The wilderness is also a symbolic place of
making the lonely vision quest to test one’s calling. Are you really sure you’re supposed to do
this? A vision of vocation and ministry
is tested. “Maybe I shouldn’t have left
the previous familiar place. Maybe I did
not have any choice as circumstances forced me in the liminal state of betwixt
and between, a rite of passage. Maybe I’ve
launch out into the new vision and I’m getting nowhere so in disappointment,
maybe I should quit.” The showdown
between Jesus and Satan in the wilderness happened after his baptism by John
the Baptist, when Jesus was to begin his ministry. In his vision quest in the wilderness one can
find revisited the place of human defeat, namely the current state of the
Garden of Eden.. First Adam failed in
his temptation with the serpent-Satan, the trickster, and as a result the
entire creation was plagued with weeds.
The Garden of Eden was locked off; Shangri-la now but an ancient
myth. Now the dis-harmony with the plant
world was expressed in the weeds that want to grow in our garden of wheat and
fruits and choke off our labor. The Garden
of Eden as a friendly menagerie of animals with Adam being like a Dr. Doolittle
talking with animals and giving them their names, had become the wilderness where
the beasts were predators and humanity is a prey unless human beings can
outsmart the animals who were originally created for eco-harmony and
friendship.

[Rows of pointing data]
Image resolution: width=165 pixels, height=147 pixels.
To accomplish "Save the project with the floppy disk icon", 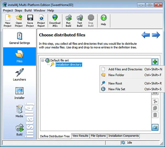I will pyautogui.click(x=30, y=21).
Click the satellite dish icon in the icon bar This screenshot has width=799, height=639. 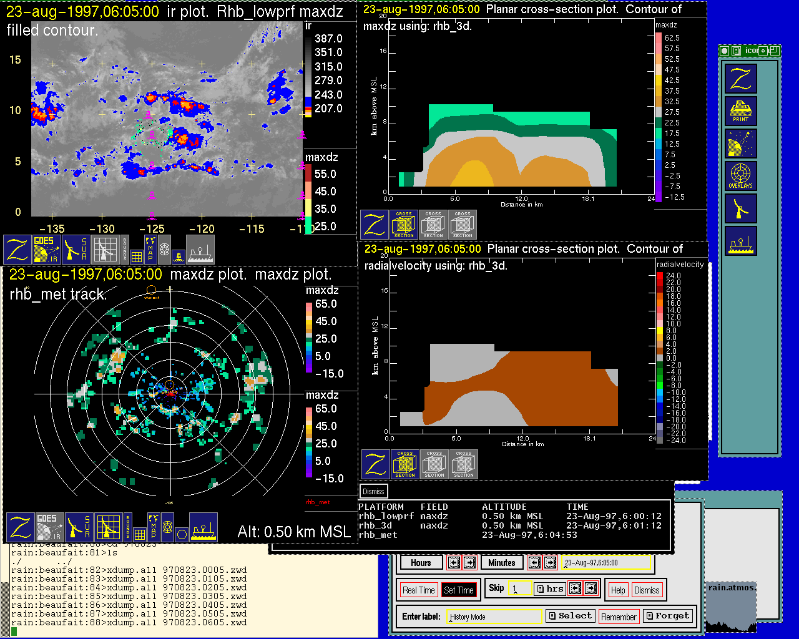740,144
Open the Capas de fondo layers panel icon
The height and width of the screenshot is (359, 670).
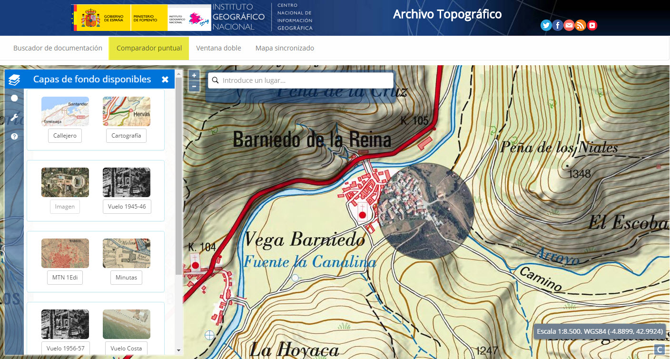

Task set:
1 > List every figure that the passage on the wilderness refers to by name.
2 > Pick up the passage on the wilderness after its final sentence and carry it forward.
The pointing data has no role here.

Answers below:
1 > Jesus, Satan, John the Baptist, Adam, and Dr. Doolittle.

2 >
“God, we’ve got to get ourselves back to the
garden.” This was a visionary impulse long before Joni Mitchell wrote a song about
the Woodstock hippie quest for a return to Eden. The entrance of Israel into the Promised Land
flowing with milk and honey was another attempt to get back to the Garden as
are all human attempts at utopia for more perfect societies.
Adam and Christ stand as the totemic
personalities for trying to understand human direction and in the story of
Adam, we find a story that gives us insight about our moral failure. First man and first woman, Adam and Eve are
naively innocent creatures, who succumb to the superior stealthy cunning of the
serpent, and the naïve pair went from being vegetarians to misbehaving
fruitarians and as they say, the rest is history. In the Biblical epic, there was one needed to
progress beyond the state of naiveté and go again to a site of the original
misdirection and that once Garden site has now become the wilderness haunted by
wild beasts. And a second Adam, a hero
had to go in to confront the great trickster.
We in our biblical religion are so used to “externalizing”
all things biblical as having happened out there in the external world. The Greeks use a word, “Topos” to refer to
both physical sites but also literary textual topics. When we read the Bible we are reading about
those “topoi,” those great human topics or literary topographical inner space
sites of human angst and triumph.
Perhaps the temptation of Jesus in the
wilderness highlights most poignantly the notion of word, text and topic. The temptation showdown was essentially an
interior verbal sparring between Jesus and his interior trickster Accuser. They exchanged words and so we had a debate or
forensic discourse, verbal jousting. And
what were they jousting about? They were
essentially jousting about the great text of their known world, the words of
their Bible, the words of the Hebrew Scripture.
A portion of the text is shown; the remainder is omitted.